The entire city was blanketed with snow and, seemingly, with calm. It was pretty nice of the Mahk-Ra, all of the Mahk-Ra thought not to be hard-nosed about snuffing out the celebrations of any religion. While they completely agreed with the human political philosopher Karl Marx that religion is the opiate of the masses, they disagreed with him as to whether the effect of that opium is for good or for ill. The Regional Commander thought that things were much better when humankind believed some supreme being was looking out for them and would restore a world in which they ruled the Earth once more.
“There is no news to report,” Junior Adams, the young day shift guard said to Elijah and his relief, Gene Nohm, a 35-year-old mid-career man.
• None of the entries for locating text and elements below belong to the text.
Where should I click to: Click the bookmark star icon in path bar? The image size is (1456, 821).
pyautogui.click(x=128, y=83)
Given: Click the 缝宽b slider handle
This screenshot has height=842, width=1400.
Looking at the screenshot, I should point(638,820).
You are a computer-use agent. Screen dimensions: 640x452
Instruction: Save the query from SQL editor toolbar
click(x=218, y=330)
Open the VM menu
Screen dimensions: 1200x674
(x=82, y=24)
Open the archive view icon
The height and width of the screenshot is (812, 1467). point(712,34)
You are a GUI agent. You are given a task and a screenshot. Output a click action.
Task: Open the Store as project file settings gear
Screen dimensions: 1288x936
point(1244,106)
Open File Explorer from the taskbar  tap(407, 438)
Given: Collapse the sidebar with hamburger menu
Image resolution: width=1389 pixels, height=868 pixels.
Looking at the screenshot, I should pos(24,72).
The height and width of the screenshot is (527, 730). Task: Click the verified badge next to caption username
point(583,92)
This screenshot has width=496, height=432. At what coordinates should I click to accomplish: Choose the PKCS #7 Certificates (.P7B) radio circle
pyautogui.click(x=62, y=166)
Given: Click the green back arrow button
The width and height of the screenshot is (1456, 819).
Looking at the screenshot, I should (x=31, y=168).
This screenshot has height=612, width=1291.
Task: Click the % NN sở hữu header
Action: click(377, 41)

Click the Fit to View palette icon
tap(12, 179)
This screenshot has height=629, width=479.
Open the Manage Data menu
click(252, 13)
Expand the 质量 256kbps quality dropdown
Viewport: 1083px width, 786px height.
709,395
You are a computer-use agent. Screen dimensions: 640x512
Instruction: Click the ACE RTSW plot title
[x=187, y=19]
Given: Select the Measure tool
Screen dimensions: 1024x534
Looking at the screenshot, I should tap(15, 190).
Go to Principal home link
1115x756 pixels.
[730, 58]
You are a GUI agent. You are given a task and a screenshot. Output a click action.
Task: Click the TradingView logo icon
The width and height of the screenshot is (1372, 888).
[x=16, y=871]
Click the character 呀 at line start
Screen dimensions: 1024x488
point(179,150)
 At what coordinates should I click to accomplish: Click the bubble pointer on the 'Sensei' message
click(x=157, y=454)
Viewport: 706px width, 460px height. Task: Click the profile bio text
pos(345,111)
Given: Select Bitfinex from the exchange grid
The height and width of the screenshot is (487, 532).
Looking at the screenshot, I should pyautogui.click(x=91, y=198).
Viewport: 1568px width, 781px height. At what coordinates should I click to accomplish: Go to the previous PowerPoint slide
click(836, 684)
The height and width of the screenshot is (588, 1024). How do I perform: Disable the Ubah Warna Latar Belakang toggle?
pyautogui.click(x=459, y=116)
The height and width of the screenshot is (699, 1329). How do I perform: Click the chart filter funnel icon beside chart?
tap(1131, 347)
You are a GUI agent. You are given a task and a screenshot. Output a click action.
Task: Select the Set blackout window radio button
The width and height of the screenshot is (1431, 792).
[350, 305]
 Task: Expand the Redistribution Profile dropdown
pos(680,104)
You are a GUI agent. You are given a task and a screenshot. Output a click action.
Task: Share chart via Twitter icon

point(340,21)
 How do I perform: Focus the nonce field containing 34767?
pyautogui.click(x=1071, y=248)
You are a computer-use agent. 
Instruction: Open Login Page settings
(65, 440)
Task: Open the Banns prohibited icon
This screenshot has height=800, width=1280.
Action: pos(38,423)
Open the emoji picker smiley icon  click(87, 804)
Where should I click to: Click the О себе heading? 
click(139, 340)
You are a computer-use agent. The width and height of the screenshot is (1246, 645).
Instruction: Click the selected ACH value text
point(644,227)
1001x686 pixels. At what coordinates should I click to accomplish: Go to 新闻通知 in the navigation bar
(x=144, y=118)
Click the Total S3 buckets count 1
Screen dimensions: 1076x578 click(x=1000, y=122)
Junior was six feet tall, 23 years old, sandy haired and, by now, sleepy-eyed, having been on duty since 6 a.m. He stood to leave, exiting the chair at the security station by the Capitol’s front doors. Elijah and Gene wished Junior a good evening and a happy holiday and then Gene settled in at his post, expertly examining the video monitors in front of him. Gene, also tall at 6 feet, two inches, dark haired and dark eyed, was human; an American native, as was Junior.
It was wise to give indigenous people a sense of control over their own affairs, Elijah reflected. That included having a human/Ra/Re mix in police and security forces. The key was to vet each applicant thoroughly and to repeat the vetting process at least annually. Troublemakers would occasionally manage to beat the system, but not often.
Elijah walked to his office nearby, produced a thermos from his satchel and placed it on the desk, alongside the container with his dinner he’d packed at home to relieve the boredom of being in what was usually a bustling hall. He was already a little hungry. Christmas lunch had been hours earlier and a walk with Alina around their quiet neighborhood had burned at least a few calories. He was constantly watching his weight. It was important to stay trim and healthy in this line of work and so his appetizer was a mix of raw carrots and celery sticks. He didn’t feel sorry for himself. He enjoyed this sort of plain and nutritious food. He found Earth-farmed food appealing; he preferred it to the staples of his old diet back on Ra-Prime.